* [The problem] What is needed is an exact copy of the whole listing below, with no pictures.

* [Working data]
»»
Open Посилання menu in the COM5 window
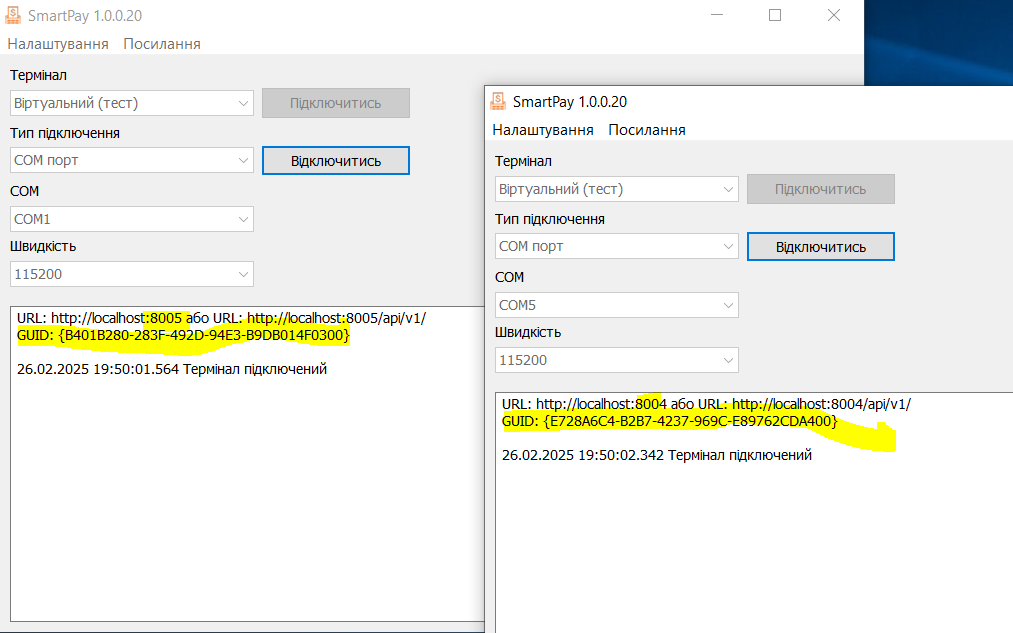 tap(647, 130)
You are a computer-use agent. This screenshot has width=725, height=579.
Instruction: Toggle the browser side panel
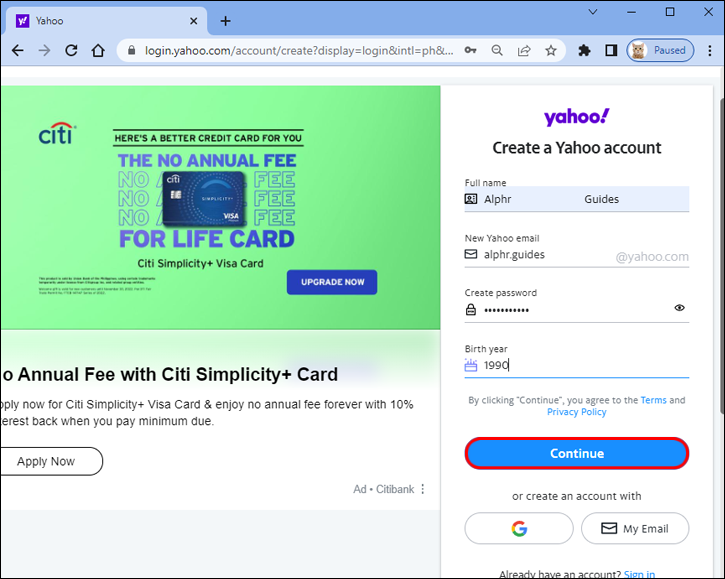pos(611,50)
««
* [Task output]
Open Посилання menu in the COM5 window
 tap(647, 130)
You are a computer-use agent. This screenshot has width=725, height=579.
Instruction: Toggle the browser side panel
pos(611,50)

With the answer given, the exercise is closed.